§ **WHAT THIS TASK INVOLVES**: Extract from the entries below, exactly as given, only the lines from the line containing "1919x943 pixels. At" to the line containing "Click the Mount", both lines included.

§ **EXTRACTED ENTRIES**:
Start of Block

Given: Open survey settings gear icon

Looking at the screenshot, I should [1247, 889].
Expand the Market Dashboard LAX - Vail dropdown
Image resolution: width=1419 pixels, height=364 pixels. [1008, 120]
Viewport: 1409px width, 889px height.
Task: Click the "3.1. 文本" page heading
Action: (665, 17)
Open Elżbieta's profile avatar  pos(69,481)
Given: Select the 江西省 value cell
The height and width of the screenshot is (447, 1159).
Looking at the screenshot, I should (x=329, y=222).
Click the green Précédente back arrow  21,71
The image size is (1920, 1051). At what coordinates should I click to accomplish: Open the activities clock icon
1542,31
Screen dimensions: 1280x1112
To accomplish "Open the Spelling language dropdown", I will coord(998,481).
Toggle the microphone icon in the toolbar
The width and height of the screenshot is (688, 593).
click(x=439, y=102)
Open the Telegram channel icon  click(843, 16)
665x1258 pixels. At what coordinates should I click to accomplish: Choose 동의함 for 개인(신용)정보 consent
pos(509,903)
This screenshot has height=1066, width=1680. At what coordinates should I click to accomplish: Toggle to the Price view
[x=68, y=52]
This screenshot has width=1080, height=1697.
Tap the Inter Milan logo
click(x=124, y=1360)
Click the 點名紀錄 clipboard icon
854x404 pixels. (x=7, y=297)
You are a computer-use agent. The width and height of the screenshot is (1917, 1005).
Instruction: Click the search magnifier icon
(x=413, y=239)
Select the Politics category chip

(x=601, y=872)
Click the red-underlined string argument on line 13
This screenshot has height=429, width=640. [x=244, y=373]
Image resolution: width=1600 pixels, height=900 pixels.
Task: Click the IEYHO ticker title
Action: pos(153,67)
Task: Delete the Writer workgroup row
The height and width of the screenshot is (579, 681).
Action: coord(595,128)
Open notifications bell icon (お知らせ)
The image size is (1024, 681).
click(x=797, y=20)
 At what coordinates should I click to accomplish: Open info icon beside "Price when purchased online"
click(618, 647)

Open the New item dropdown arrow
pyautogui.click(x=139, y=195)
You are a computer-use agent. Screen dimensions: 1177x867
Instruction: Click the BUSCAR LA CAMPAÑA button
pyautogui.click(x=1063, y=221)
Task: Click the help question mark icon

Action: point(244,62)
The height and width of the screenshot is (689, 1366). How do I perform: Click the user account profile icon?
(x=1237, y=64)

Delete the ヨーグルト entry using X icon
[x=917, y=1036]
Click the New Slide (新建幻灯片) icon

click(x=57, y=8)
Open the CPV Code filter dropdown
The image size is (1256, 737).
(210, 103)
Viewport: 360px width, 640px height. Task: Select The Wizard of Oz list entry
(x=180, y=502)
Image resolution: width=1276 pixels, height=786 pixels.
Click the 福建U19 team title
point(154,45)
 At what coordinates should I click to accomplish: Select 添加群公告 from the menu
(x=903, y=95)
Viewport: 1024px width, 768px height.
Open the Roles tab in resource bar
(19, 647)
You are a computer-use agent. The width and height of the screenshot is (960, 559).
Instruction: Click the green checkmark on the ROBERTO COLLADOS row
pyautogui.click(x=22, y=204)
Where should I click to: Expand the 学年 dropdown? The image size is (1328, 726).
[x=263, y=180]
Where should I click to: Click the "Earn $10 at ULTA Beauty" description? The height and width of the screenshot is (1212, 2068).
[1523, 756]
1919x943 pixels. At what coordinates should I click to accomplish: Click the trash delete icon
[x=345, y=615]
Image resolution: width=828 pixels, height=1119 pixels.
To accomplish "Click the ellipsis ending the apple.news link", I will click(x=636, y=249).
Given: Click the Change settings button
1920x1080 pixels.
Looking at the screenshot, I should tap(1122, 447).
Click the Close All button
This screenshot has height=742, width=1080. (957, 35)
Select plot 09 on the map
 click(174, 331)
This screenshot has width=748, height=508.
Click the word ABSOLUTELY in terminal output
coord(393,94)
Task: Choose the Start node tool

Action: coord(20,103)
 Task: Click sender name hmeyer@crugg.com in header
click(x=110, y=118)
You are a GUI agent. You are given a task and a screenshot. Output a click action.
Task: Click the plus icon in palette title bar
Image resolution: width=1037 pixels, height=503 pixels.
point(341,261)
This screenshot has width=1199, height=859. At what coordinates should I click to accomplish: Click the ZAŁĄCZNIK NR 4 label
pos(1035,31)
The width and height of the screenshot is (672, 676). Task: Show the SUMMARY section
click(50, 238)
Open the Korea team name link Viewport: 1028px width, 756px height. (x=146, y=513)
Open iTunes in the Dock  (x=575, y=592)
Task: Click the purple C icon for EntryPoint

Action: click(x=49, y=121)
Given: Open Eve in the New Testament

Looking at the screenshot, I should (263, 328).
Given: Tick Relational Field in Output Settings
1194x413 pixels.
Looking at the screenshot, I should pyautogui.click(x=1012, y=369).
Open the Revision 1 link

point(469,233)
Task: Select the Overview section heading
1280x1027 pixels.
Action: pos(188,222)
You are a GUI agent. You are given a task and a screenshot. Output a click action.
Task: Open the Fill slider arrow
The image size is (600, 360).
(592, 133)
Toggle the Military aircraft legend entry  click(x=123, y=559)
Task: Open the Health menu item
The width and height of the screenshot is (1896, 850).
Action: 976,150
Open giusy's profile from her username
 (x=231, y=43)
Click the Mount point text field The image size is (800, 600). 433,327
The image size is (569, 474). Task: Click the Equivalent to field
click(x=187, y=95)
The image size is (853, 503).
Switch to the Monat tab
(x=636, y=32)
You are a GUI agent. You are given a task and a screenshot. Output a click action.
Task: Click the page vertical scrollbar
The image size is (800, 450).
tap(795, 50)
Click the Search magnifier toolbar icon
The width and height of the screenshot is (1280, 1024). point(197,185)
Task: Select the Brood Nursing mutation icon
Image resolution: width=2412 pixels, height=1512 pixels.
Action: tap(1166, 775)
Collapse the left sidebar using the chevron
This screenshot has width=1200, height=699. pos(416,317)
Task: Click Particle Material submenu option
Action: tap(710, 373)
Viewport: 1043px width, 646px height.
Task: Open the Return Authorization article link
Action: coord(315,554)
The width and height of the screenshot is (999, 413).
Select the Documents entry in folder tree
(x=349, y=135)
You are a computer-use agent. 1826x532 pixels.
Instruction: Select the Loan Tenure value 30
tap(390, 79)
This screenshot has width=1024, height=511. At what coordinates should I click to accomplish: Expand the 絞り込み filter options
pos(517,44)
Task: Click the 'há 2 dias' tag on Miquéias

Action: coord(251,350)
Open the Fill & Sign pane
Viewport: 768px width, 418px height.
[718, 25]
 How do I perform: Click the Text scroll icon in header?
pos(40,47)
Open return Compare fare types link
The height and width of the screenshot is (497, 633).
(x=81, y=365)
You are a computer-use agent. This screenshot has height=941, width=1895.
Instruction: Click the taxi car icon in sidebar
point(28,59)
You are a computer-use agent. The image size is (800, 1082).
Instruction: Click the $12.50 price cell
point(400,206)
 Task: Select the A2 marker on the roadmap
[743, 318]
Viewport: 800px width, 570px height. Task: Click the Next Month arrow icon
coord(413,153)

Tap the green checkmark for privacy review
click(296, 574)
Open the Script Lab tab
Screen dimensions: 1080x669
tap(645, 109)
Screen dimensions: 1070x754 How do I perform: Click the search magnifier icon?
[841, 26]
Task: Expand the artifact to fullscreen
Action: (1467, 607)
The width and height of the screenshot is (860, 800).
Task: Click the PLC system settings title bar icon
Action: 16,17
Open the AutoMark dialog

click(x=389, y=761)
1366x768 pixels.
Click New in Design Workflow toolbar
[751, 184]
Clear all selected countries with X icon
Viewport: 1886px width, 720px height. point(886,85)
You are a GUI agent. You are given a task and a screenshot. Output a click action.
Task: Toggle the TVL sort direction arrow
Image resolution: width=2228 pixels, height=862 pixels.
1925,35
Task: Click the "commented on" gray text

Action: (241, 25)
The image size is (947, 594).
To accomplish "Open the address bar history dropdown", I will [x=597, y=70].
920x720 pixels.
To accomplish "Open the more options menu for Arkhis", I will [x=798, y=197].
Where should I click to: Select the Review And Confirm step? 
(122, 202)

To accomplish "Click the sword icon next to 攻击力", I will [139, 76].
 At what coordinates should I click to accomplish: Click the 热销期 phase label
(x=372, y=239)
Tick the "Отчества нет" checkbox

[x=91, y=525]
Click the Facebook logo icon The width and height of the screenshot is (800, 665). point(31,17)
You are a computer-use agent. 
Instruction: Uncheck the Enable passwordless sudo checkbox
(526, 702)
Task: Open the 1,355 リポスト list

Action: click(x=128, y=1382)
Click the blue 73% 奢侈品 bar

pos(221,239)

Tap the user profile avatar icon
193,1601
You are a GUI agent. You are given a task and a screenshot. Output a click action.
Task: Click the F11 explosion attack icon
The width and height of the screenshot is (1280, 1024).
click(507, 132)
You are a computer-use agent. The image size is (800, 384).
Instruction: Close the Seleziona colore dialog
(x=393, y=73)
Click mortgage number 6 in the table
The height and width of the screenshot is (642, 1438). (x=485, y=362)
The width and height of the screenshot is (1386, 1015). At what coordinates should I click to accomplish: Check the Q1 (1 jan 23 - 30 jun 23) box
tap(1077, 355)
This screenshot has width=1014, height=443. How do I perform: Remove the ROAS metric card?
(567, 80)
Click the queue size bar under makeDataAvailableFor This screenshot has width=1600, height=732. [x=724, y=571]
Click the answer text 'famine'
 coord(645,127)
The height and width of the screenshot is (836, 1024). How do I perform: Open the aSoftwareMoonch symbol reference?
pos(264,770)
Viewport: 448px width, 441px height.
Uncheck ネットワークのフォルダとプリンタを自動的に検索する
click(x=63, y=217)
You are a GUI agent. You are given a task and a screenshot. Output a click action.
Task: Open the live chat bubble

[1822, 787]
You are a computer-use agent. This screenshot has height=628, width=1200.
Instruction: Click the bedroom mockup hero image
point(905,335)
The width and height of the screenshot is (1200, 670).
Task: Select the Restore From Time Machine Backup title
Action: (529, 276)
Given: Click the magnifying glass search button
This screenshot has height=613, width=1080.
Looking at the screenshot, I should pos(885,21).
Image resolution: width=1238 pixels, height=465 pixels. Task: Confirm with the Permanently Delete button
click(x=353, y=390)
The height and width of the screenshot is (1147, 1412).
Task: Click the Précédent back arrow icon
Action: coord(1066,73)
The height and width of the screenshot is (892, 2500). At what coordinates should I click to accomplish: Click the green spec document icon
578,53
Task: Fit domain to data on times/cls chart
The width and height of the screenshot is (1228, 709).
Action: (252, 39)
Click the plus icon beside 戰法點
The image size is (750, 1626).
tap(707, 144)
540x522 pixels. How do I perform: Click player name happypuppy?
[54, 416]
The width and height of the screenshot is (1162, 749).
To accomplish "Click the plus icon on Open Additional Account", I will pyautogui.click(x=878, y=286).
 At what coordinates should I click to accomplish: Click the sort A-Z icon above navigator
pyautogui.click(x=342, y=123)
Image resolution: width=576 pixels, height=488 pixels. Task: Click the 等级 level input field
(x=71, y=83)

End of Block

§ **YOUR SOLUTION**:
1919x943 pixels. At what coordinates should I click to accomplish: Click the trash delete icon
[x=345, y=615]
Image resolution: width=828 pixels, height=1119 pixels.
To accomplish "Click the ellipsis ending the apple.news link", I will click(x=636, y=249).
Given: Click the Change settings button
1920x1080 pixels.
Looking at the screenshot, I should tap(1122, 447).
Click the Close All button
This screenshot has height=742, width=1080. (957, 35)
Select plot 09 on the map
 click(174, 331)
This screenshot has width=748, height=508.
Click the word ABSOLUTELY in terminal output
coord(393,94)
Task: Choose the Start node tool

Action: coord(20,103)
 Task: Click sender name hmeyer@crugg.com in header
click(x=110, y=118)
You are a GUI agent. You are given a task and a screenshot. Output a click action.
Task: Click the plus icon in palette title bar
Image resolution: width=1037 pixels, height=503 pixels.
point(341,261)
This screenshot has width=1199, height=859. At what coordinates should I click to accomplish: Click the ZAŁĄCZNIK NR 4 label
pos(1035,31)
The width and height of the screenshot is (672, 676). Task: Show the SUMMARY section
click(50, 238)
Open the Korea team name link Viewport: 1028px width, 756px height. (x=146, y=513)
Open iTunes in the Dock  (x=575, y=592)
Task: Click the purple C icon for EntryPoint

Action: click(x=49, y=121)
Given: Open Eve in the New Testament

Looking at the screenshot, I should (263, 328).
Given: Tick Relational Field in Output Settings
1194x413 pixels.
Looking at the screenshot, I should pyautogui.click(x=1012, y=369).
Open the Revision 1 link

point(469,233)
Task: Select the Overview section heading
1280x1027 pixels.
Action: pos(188,222)
You are a GUI agent. You are given a task and a screenshot. Output a click action.
Task: Open the Fill slider arrow
The image size is (600, 360).
(592, 133)
Toggle the Military aircraft legend entry  click(x=123, y=559)
Task: Open the Health menu item
The width and height of the screenshot is (1896, 850).
Action: 976,150
Open giusy's profile from her username
 (x=231, y=43)
Click the Mount point text field The image size is (800, 600). 433,327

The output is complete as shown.